Hamiltonian Renormalisation: A Categorical Perspective
M. Rodriguez Zarate
TL;DR
This work formulates Hamiltonian renormalisation (HR) in a category-theoretic framework to connect functional and lattice renormalisation. It introduces two categories, Seq and Func, built from UV resolution spaces with Dirichlet and Haar embeddings, and develops functorial relations between them via the Dirichlet embedding and its adjoint, clarifying how discretisation choices influence the HR flow.
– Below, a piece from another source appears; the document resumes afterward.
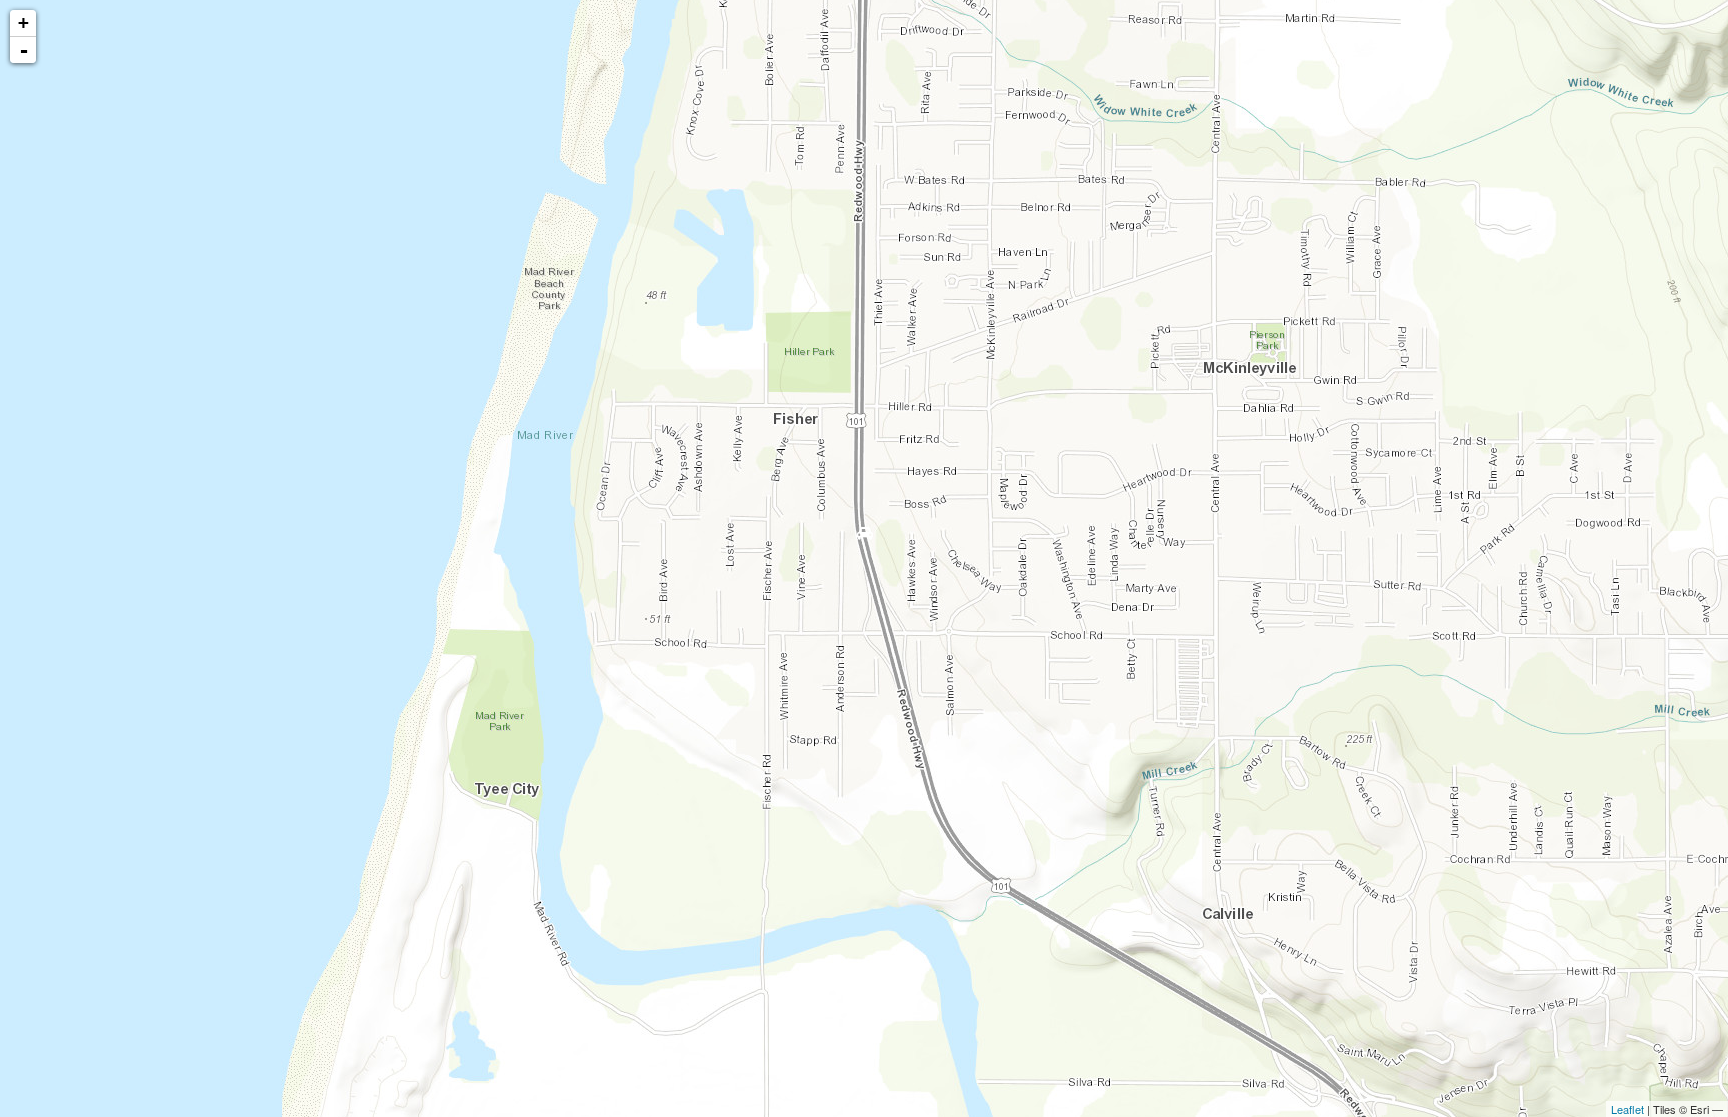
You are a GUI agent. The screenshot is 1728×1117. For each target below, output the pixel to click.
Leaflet (1627, 1109)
The paper analyzes the convergence of the HR flow for the $U(1)^3$ model in 3+1 Euclidean gravity under different embedding combinations, showing that Dirichlet-based constructions can reach a fixed point while Haar-based approaches yield more intricate flows. Overall, the categorical perspective provides a principled, axiomatic toolkit to compare discretisation strategies, identify equivalences, and guide the selection of embeddings and derivatives in HR.
Abstract
We present a categorical formulation of the Hamiltonian renormalisation programme for quantum field theories, establishing a systematic bridge between functional and lattice renormalisation. To this end, we introduce two categories, $Seq$ and $Func$, whose objects correspond to resolution spaces at different ultraviolet scales, and whose morphisms encode embeddings, projections, coarse-graining maps, and discrete derivatives. Focusing on Dirichlet-type embeddings, we construct the corresponding subcategories $Seq_D$, $Func_D$ and prove that the embedding and its adjoint define functors between them. Furthermore we revisit and extend the analysis of the convergence rate to the fixed point for the couplings of the $U(1)^3$ model for $3+1$ Euclidean quantum gravity, analysing different combinations of Haar and Dirichlet embeddings.